Patients of SVBGH were being triaged and treated with traditional glycemic care protocols. De Abate realized that in order to provide a better treatment option for patients, she’d need to find ways to educate the SVBGH community on the available technology at hand.

There were a few key obstacles in the way:

  1. Education was optional. If there were 700 nurses, only 20 would show up for optional eGMS education. Nurses favored paper protocols and weren’t using Glucommander routinely, leading to unfamiliarity with the technology. If a Glucommander order came up, they wouldn’t use it because they didn’t remember how, which influenced physicians’ decisions.

  2. Physicians preferred to risk hyperglycemia over hypoglycemia. When patients came in for events like car accidents or surgery, glycemic control took a backseat. Fearing hypoglycemia, physicians frequently decided to forego insulin therapy for these patients.

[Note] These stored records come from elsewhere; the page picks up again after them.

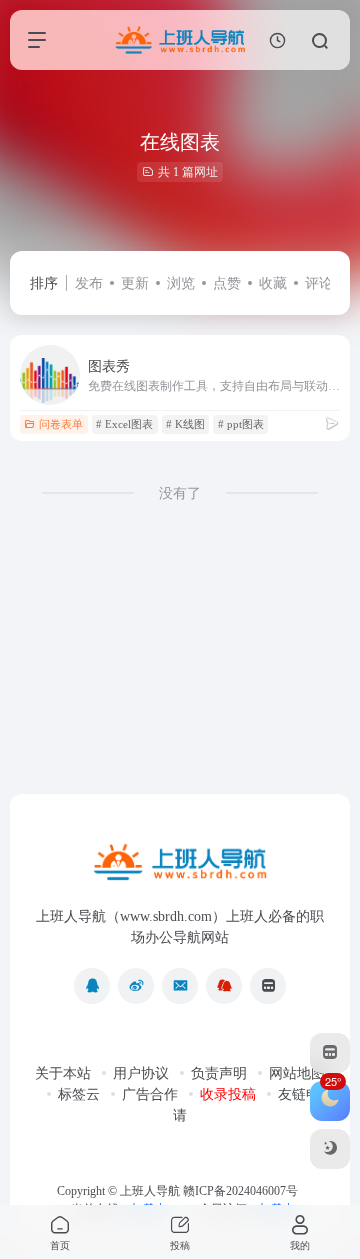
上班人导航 (150, 1191)
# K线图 (185, 424)
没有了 (180, 493)
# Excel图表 (124, 424)
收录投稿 (228, 1094)
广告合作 (150, 1094)
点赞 (227, 283)
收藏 (273, 283)
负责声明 (219, 1073)
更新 (135, 283)
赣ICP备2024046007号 (240, 1191)
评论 (319, 283)
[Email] (180, 986)
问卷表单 (61, 424)
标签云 (79, 1094)
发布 (89, 283)
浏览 (181, 283)
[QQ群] (224, 986)
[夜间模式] (330, 1149)
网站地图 (297, 1073)
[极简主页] (268, 986)
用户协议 (141, 1073)
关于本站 (63, 1073)
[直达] (332, 424)
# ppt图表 (241, 424)
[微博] (136, 986)
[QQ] (92, 986)
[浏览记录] (277, 40)
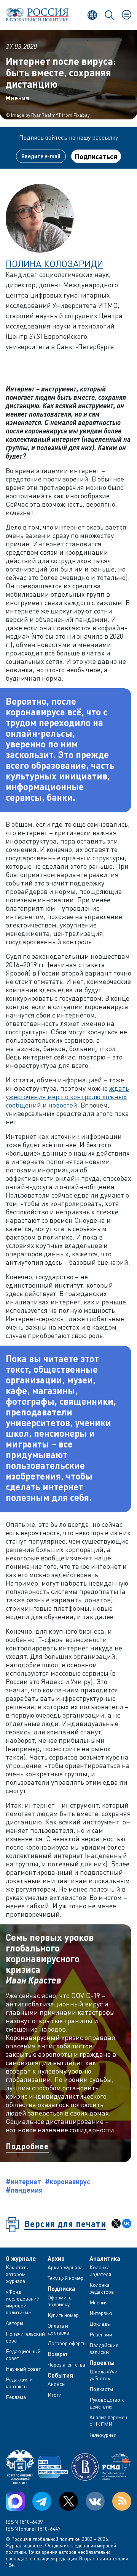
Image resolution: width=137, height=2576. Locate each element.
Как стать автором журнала (17, 2274)
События (60, 2375)
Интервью (100, 2313)
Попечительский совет (25, 2337)
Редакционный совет (23, 2354)
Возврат (57, 2354)
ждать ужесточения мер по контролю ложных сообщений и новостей (67, 1096)
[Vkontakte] (95, 2501)
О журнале (21, 2258)
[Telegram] (41, 2501)
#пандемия (24, 2190)
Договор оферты (67, 2343)
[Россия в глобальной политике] (37, 14)
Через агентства (66, 2364)
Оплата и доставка (58, 2329)
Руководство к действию (106, 2403)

  3. There was no standard practice for glycemic control. Staff was used to doing things their own way, and there would be concern and resistance toward a new practice.


The Solution


If SVBGH wanted to lead in glycemic care, the staff had to fully leverage the technology already in place. But De Abate needed system-wide buy-in for the redeployment of Glucommander SubQ, which would include mandatory education and use.

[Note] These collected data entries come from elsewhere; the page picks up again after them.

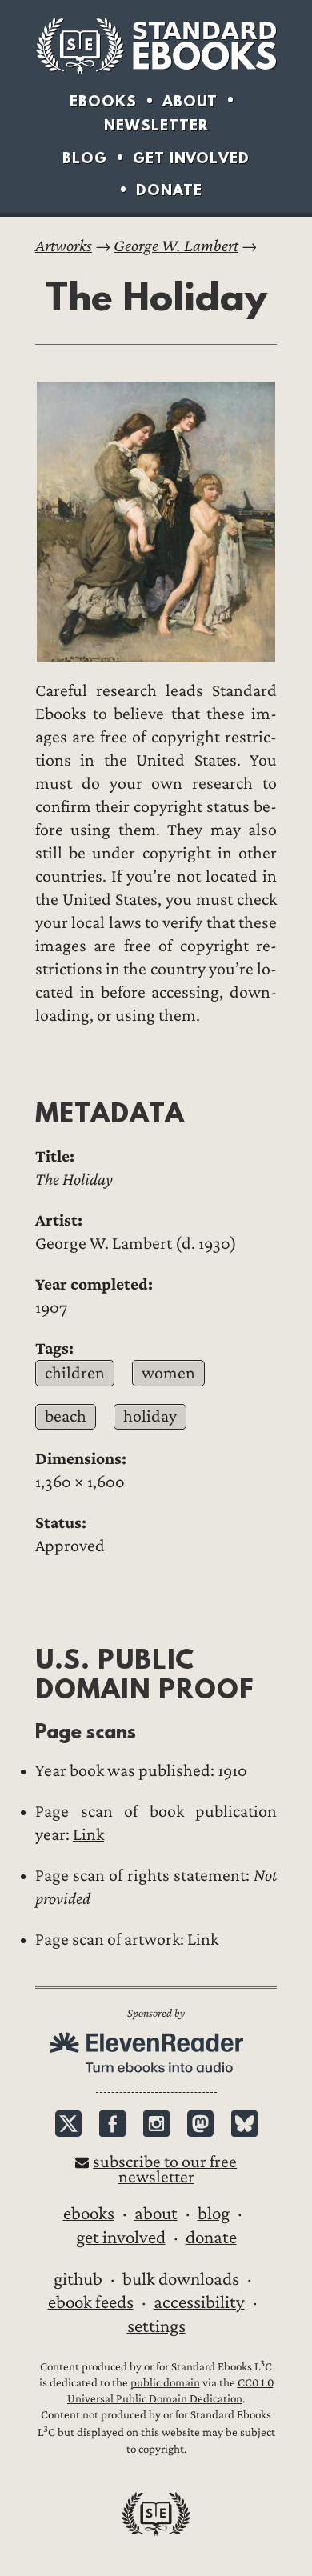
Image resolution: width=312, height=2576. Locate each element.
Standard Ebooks (156, 46)
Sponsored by (156, 2013)
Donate (169, 190)
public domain (165, 2383)
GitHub (78, 2279)
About (190, 101)
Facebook (112, 2123)
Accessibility (199, 2302)
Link (88, 1834)
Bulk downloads (180, 2279)
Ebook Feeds (91, 2302)
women (168, 1373)
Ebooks (103, 101)
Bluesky (244, 2123)
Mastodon (200, 2123)
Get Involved (191, 158)
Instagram (156, 2123)
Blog (84, 158)
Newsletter (156, 125)
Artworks (63, 246)
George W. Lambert (176, 246)
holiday (150, 1416)
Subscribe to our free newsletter (165, 2170)
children (75, 1373)
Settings (156, 2326)
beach (65, 1416)
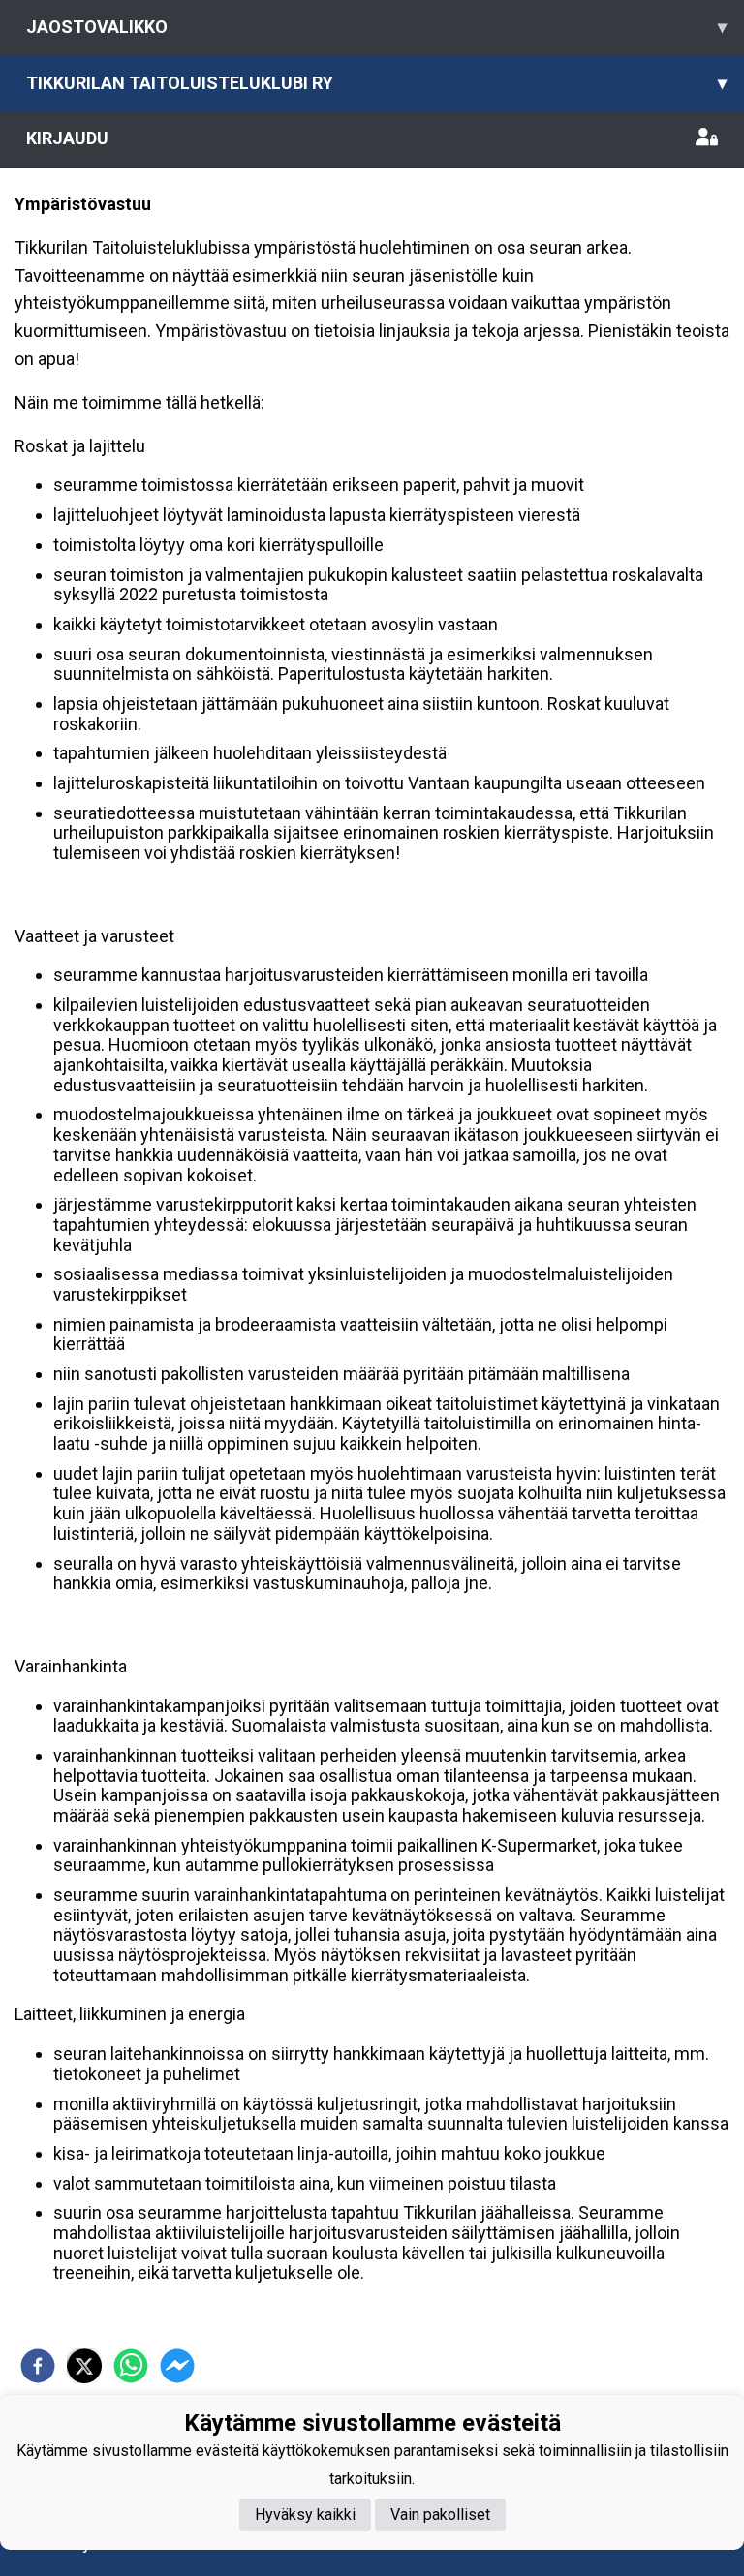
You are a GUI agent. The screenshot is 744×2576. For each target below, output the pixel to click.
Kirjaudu (67, 138)
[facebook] (37, 2365)
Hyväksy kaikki (305, 2514)
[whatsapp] (130, 2365)
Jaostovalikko (376, 26)
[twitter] (84, 2365)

A large part of earning buy-in was showing physicians the “why.” Having solid glucometrics data from their own experiences enabled De Abate and her team to demonstrate the positive impact of using eGMS.


The Outcomes


From leadership to bedside nurses, hospital staff now understands why Glucommander adoption was so important. It created unity throughout the facility, eased workflows and established standardized best practices, while also improving patient care and glycemic outcomes.

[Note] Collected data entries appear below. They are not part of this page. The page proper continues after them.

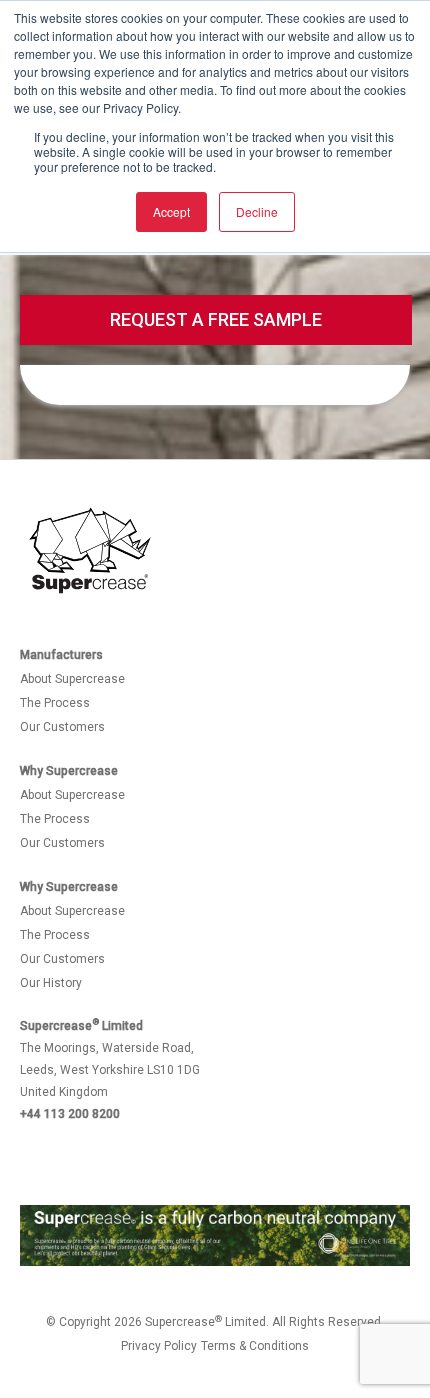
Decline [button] (257, 211)
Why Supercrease (69, 771)
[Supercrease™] (90, 551)
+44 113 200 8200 (70, 1114)
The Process (55, 703)
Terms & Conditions (255, 1346)
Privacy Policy (159, 1346)
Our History (51, 983)
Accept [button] (171, 211)
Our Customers (62, 727)
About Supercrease (72, 679)
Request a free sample (216, 319)
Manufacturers (61, 655)
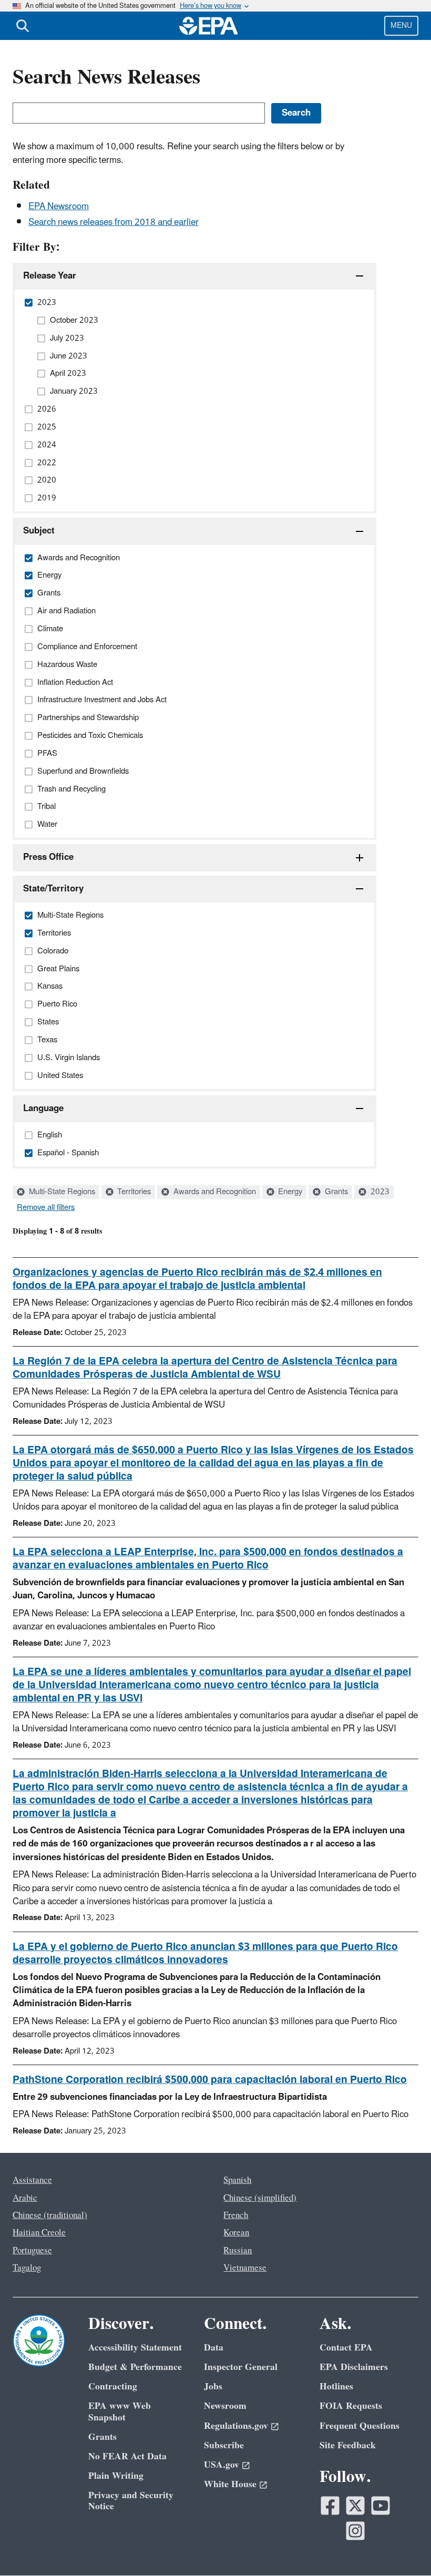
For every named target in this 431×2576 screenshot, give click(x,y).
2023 (378, 1192)
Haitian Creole (39, 2232)
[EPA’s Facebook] (330, 2505)
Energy (289, 1192)
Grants (335, 1192)
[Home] (208, 26)
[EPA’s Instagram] (355, 2530)
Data (213, 2347)
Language (43, 1108)
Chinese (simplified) (259, 2198)
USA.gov (221, 2464)
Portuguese (32, 2250)
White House (230, 2484)
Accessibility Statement (135, 2347)
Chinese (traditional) (50, 2215)
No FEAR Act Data (127, 2456)
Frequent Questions (359, 2425)
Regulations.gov (236, 2425)
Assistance (32, 2180)
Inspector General (241, 2367)
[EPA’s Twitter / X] (355, 2505)
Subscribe (224, 2445)
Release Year (49, 275)
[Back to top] (402, 2547)
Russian (237, 2250)
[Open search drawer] (23, 26)
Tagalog (27, 2268)
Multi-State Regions (61, 1192)
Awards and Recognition (213, 1192)
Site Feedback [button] (348, 2445)
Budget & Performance (135, 2367)
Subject (39, 530)
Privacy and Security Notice (130, 2501)
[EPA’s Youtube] (380, 2505)
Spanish (237, 2180)
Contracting (112, 2386)
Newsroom (225, 2405)
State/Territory (53, 888)
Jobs (213, 2386)
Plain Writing (115, 2475)
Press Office (48, 857)
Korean (236, 2232)
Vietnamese (244, 2268)
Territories (133, 1192)
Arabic (25, 2198)
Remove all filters (46, 1208)
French (235, 2215)
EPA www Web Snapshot (119, 2411)
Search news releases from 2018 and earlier (113, 222)
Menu (401, 25)
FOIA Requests (351, 2405)
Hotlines (336, 2386)
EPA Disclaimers (354, 2367)
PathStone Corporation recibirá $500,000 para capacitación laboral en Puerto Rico (210, 2079)
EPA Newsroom (58, 206)
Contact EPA (346, 2347)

Outcomes from the Glucommander SubQ redeployment included:


  • Every nurse now has a strong foundation in Glucommander usage and can assist others
  • SVBGH’s Vice President of Medical Affairs supported mandated use of Glucommander SubQ unless there were clear exceptions that met established criteria
  • New physicians get nudges from other staff that patients meet criteria for Glucommander SubQ
  • Incidence of hypoglycemia <40 mg/dL went down 47%, from 0.17% to 0.09%
  • Incidence of hypoglycemia <70 mg/dL went down 37%, from 2.93% to 1.85%
  • Incidence of hyperglycemia >300 mg/dL went down 28%, from 6.48% to 4.65%


Results Summary




Incidence of hypoglycemia <40 mg/dL went down 47%, from 0.17% to 0.09%



Incidence of hypoglycemia <70 mg/dL went down 37%, from 2.93% to 1.85%



Incidence of hyperglycemia >300 mg/dL went down 28%, from 6.48% to 4.65%


“The Glucommander usage and the results are in the numbers … the data speaks for itself.”
Susan M. De Abate, RN, MSN/ED, CDCES

In Conclusion

New rules and practices can be daunting, but De Abate proved that resistance to change can be overcome by focusing on the “why.” By creating education practices that stuck, she empowered nurses and physicians to deliver improved patient care, and hospital leadership to put a renewed focus on glycemic management.